Collected data:
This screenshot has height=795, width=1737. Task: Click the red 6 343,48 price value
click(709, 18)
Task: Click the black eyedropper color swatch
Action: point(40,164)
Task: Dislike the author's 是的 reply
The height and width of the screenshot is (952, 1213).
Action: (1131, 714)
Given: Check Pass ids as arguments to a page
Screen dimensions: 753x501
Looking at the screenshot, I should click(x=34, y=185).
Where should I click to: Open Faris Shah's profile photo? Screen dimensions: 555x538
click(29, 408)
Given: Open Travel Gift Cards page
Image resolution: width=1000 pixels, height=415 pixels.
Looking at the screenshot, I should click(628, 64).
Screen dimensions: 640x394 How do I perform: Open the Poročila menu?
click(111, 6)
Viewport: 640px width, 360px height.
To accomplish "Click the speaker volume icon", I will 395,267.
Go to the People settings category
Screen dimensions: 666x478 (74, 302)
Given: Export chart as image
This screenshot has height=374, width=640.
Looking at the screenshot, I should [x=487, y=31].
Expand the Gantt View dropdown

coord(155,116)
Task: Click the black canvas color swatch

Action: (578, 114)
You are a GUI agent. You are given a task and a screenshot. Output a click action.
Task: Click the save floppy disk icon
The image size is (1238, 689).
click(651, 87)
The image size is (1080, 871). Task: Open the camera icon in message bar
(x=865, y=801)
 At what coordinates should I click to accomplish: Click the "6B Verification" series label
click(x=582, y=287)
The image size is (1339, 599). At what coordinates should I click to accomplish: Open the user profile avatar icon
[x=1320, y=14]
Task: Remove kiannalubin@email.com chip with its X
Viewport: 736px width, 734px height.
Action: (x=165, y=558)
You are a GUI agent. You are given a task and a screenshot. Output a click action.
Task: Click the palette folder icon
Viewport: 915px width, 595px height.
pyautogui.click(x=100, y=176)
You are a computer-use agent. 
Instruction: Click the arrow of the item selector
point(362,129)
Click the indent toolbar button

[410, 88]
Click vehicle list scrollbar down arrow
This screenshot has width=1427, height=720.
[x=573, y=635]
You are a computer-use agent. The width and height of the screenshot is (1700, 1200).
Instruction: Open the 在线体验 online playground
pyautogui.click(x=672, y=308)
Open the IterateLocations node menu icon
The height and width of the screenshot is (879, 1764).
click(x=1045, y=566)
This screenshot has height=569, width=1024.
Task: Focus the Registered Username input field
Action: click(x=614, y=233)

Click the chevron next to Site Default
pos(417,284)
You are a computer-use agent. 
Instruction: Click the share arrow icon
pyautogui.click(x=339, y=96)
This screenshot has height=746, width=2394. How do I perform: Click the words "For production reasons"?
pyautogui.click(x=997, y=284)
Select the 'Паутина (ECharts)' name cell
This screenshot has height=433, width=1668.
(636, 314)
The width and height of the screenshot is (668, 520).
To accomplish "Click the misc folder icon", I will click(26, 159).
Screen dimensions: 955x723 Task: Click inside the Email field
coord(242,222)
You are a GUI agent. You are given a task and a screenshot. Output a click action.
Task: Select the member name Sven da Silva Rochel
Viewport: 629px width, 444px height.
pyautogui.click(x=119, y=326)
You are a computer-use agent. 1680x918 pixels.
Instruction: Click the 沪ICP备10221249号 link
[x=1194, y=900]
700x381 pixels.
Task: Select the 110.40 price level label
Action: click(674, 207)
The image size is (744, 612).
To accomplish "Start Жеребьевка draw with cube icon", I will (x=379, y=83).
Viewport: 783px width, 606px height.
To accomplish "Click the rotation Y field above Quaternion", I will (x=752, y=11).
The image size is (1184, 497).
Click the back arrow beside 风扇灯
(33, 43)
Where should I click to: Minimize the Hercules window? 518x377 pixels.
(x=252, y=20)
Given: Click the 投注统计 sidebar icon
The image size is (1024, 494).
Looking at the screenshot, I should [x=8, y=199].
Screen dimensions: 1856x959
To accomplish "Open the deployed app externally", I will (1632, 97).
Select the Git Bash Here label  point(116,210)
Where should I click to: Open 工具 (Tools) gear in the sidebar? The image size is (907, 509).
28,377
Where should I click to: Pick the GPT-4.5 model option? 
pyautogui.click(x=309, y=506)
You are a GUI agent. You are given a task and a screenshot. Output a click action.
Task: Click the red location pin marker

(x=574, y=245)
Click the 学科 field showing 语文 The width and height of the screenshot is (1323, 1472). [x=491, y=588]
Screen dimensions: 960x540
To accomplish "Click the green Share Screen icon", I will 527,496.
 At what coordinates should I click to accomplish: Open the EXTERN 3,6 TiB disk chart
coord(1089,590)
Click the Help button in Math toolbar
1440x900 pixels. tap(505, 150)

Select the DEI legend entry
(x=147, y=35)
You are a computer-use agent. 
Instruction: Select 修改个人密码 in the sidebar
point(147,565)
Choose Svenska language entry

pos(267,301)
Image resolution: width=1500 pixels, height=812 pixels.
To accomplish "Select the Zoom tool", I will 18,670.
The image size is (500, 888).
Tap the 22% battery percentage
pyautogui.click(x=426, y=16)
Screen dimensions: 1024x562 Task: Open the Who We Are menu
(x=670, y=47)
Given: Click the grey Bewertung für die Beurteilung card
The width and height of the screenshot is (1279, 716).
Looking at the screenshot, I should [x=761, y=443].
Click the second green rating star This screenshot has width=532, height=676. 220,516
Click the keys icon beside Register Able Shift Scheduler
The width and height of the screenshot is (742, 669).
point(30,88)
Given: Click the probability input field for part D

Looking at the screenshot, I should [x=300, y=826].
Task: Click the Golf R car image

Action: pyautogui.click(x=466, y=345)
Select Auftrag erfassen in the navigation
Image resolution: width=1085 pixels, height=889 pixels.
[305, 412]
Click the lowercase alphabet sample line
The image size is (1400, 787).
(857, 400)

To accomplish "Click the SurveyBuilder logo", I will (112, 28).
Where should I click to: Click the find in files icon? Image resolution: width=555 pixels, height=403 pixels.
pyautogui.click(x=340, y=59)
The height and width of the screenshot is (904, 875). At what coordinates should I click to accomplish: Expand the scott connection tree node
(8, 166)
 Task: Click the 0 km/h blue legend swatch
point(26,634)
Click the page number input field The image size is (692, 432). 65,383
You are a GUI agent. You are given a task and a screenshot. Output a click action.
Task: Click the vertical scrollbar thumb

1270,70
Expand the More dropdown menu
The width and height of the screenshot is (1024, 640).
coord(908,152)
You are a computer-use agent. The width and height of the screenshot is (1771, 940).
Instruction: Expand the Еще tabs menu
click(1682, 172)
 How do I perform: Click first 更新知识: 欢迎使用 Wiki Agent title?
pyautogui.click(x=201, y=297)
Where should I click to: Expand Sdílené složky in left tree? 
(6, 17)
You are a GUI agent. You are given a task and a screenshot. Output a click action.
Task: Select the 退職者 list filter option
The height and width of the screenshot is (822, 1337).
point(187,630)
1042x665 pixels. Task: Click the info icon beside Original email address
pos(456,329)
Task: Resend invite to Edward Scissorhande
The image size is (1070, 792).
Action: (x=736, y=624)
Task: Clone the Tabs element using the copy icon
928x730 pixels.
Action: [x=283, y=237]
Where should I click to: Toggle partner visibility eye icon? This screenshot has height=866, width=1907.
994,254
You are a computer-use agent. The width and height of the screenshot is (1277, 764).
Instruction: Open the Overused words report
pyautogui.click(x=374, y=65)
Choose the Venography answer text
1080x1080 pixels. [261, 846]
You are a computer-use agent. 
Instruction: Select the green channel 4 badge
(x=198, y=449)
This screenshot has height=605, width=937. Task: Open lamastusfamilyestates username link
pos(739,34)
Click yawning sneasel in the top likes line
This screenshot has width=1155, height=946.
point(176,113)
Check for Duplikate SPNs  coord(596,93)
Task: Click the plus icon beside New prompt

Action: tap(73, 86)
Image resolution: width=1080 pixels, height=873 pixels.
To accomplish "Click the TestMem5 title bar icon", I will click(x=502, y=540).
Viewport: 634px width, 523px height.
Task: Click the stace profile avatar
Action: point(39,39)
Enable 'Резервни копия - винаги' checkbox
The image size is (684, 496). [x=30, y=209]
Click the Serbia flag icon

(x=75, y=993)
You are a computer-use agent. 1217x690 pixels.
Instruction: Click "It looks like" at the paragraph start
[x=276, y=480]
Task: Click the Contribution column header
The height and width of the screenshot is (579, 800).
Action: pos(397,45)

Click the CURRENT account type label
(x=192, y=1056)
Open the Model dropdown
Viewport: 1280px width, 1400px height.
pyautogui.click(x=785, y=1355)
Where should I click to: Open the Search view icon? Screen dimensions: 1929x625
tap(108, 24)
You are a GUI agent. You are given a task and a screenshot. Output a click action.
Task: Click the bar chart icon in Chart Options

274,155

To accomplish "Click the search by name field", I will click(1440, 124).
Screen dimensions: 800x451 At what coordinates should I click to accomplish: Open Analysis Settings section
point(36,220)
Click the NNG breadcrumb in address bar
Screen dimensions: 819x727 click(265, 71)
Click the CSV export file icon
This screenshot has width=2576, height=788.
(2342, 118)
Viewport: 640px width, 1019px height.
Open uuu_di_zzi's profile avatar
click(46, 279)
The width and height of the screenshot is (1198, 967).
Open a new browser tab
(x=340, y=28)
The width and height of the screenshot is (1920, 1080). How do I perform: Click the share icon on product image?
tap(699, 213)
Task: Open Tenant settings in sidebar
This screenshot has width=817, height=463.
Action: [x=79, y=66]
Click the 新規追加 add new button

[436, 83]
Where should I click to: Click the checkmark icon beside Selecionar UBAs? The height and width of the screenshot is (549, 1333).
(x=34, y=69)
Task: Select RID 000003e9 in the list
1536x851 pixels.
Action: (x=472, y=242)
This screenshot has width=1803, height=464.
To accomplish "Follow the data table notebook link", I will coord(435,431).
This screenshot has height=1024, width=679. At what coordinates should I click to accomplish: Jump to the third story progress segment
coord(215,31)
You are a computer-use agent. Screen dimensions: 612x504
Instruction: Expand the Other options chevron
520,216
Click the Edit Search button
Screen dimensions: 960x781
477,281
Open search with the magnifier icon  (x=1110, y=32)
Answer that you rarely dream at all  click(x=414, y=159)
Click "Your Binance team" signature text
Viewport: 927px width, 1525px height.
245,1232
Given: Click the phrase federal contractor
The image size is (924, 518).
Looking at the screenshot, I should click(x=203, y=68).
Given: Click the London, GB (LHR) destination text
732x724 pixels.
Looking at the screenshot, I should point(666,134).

§ **Directions**
The answer must be a single number: the count of lines in the entries that include "folder".

§ **Task output**
2